## Exercise goal:
Find every line below that contains the word "computer" and copy it out.
::::
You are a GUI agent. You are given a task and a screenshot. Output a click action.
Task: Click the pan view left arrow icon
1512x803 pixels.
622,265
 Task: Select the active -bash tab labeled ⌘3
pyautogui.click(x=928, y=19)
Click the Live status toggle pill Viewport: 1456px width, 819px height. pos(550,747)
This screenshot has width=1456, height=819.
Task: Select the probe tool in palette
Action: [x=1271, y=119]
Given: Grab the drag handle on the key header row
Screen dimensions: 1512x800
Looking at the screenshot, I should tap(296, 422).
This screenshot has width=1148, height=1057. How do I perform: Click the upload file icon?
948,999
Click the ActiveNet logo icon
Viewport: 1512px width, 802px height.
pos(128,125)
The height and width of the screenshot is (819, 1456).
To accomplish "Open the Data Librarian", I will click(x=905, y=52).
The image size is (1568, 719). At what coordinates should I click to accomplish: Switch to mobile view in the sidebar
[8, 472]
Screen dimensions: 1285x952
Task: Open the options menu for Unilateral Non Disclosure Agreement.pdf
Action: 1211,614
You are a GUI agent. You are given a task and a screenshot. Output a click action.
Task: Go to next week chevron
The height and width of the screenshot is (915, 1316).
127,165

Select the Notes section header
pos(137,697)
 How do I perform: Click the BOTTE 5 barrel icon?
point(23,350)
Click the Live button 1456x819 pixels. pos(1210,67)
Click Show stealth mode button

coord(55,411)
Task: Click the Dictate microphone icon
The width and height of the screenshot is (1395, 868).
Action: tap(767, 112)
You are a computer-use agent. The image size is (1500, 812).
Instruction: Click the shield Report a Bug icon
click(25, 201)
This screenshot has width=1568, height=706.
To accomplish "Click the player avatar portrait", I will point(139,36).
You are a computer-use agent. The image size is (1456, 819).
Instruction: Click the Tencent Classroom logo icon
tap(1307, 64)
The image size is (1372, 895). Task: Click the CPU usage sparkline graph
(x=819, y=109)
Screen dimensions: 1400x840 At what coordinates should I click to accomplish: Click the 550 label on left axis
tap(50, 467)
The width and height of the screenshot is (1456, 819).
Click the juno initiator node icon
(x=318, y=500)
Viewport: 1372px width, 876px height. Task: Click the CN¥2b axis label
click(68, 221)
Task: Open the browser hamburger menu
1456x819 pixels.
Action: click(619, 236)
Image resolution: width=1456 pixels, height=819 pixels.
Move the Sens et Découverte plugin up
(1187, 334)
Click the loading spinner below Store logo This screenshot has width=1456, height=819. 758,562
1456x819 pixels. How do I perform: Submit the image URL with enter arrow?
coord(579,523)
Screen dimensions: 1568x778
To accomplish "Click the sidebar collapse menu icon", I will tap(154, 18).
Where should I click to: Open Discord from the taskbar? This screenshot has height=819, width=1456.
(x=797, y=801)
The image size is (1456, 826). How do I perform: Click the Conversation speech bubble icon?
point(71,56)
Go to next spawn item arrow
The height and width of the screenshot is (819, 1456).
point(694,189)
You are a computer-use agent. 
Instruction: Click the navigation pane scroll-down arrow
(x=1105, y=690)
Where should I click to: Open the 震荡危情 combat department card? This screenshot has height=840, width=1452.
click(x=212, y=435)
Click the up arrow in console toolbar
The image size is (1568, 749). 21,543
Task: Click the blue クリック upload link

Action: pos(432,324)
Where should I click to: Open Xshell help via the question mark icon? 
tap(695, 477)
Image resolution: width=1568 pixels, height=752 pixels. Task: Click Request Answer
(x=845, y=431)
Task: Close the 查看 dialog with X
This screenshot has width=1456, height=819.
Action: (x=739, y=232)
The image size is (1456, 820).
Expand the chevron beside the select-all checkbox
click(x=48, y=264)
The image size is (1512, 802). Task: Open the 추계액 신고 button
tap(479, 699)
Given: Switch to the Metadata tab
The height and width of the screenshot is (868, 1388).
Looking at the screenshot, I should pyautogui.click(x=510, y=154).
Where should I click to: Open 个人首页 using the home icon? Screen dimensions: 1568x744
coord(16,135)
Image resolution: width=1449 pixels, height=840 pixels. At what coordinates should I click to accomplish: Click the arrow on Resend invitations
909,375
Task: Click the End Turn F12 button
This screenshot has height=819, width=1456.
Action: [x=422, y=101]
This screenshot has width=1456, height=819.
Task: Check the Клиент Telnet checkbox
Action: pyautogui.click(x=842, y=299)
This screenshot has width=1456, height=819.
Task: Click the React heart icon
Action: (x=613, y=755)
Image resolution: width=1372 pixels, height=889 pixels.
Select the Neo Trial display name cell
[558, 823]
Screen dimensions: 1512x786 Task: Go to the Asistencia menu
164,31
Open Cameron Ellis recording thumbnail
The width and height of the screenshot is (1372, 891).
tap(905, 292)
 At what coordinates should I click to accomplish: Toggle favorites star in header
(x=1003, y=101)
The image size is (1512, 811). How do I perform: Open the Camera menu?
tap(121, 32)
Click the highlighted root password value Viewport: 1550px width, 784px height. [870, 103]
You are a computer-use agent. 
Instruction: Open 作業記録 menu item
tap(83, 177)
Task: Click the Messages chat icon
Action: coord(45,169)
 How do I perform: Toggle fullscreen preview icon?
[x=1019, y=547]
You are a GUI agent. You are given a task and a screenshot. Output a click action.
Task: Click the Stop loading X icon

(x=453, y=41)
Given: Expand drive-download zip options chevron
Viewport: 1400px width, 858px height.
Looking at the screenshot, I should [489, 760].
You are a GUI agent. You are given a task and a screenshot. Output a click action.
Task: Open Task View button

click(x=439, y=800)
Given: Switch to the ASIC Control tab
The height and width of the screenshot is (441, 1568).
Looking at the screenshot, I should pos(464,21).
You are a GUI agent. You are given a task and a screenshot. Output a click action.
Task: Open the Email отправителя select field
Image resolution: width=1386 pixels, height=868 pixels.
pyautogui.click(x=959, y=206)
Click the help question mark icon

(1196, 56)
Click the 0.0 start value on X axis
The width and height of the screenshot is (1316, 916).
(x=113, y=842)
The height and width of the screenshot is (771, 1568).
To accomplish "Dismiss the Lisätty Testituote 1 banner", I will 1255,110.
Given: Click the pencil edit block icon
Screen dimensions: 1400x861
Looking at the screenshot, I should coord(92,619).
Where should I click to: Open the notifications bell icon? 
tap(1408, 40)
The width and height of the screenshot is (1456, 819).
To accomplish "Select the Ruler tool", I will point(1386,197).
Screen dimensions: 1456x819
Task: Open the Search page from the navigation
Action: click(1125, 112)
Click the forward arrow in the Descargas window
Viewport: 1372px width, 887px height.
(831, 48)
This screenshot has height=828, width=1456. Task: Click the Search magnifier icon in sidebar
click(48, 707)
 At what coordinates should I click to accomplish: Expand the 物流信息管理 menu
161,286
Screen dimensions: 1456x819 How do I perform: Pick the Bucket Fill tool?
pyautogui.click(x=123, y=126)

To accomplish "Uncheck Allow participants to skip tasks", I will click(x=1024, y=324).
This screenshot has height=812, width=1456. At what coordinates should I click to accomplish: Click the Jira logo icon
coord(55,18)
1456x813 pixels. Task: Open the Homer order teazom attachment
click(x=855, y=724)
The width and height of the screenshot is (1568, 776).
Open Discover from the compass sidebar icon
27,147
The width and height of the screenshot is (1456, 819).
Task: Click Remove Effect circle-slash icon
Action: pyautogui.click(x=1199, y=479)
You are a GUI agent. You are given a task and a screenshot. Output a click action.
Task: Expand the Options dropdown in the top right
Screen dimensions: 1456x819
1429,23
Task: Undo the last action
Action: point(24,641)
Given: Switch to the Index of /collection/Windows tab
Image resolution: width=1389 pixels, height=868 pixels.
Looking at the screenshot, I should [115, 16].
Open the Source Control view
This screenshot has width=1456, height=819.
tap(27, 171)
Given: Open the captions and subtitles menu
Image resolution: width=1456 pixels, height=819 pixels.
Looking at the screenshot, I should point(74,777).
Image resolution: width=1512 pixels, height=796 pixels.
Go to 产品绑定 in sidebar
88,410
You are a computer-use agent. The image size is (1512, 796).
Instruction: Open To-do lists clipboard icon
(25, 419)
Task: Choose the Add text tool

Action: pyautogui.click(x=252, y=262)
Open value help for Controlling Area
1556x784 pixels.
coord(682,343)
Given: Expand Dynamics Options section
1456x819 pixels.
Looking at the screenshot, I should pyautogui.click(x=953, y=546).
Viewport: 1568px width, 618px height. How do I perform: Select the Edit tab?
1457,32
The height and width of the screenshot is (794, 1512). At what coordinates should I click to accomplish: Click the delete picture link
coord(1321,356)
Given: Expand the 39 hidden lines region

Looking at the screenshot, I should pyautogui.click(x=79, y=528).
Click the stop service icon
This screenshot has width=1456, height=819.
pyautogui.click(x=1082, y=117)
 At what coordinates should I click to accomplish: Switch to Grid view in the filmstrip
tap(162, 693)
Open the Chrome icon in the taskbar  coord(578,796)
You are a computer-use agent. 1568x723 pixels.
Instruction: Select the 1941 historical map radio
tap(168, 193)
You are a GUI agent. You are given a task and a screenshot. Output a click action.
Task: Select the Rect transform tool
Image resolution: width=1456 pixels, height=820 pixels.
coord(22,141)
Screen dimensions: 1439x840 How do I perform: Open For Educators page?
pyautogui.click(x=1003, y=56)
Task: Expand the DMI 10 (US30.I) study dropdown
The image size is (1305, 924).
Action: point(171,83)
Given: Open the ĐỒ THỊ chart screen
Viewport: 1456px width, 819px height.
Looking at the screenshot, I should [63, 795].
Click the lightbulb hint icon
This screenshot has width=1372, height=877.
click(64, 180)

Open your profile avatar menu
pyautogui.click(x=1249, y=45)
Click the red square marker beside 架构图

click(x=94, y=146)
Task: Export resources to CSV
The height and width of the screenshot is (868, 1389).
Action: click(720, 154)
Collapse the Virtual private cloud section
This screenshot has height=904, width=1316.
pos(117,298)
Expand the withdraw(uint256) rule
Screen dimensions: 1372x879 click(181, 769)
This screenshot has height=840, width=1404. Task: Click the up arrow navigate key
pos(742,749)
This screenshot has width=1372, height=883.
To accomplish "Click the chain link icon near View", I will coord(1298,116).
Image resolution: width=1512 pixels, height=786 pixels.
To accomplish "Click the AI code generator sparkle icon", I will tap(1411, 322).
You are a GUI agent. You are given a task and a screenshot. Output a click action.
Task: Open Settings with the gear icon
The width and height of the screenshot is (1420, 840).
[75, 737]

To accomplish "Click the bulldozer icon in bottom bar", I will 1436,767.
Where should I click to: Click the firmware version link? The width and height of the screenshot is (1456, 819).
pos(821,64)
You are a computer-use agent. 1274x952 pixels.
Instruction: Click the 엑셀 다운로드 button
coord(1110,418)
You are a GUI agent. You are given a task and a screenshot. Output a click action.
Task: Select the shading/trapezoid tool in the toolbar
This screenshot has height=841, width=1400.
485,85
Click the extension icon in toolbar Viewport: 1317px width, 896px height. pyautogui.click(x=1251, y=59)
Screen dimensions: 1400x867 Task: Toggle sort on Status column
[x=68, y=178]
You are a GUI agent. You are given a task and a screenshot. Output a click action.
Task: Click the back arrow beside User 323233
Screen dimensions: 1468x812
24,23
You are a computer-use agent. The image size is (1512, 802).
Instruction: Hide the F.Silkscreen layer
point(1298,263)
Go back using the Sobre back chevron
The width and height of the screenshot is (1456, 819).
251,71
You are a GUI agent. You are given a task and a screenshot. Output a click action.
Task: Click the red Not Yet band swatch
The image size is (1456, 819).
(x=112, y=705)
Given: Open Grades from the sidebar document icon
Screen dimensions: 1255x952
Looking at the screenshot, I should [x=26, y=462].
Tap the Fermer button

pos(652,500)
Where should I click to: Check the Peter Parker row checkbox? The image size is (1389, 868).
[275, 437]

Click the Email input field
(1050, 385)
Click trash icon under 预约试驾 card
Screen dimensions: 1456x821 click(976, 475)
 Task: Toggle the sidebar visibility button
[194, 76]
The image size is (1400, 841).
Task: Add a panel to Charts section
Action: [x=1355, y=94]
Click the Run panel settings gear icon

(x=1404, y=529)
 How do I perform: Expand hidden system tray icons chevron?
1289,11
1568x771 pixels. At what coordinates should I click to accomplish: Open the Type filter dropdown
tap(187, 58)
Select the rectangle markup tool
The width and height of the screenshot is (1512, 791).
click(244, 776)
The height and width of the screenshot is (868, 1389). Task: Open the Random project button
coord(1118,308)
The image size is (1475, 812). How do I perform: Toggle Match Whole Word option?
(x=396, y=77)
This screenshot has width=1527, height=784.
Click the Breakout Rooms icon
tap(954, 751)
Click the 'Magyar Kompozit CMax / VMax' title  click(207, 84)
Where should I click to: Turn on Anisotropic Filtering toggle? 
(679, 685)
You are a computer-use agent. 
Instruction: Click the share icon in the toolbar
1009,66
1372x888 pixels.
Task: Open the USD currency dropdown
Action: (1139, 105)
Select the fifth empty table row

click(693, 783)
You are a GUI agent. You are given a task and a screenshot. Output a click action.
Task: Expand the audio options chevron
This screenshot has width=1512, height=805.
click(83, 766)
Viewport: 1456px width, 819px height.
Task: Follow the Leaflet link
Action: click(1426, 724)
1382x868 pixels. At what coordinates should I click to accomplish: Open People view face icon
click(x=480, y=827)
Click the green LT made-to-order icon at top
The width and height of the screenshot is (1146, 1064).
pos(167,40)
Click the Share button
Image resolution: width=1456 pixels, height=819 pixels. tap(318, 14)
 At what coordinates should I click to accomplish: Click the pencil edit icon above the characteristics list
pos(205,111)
::::
## Result below:
You are a computer-use agent. The image size is (1500, 812).
You are a computer-use agent. The image size is (1456, 819).
You are a computer-use agent. 
You are a computer-use agent. 
You are a computer-use agent. The image size is (1512, 796).
You are a computer-use agent. 1568x723 pixels.
You are a computer-use agent. 1274x952 pixels.
You are a computer-use agent. The image size is (1512, 802).
You are a computer-use agent. 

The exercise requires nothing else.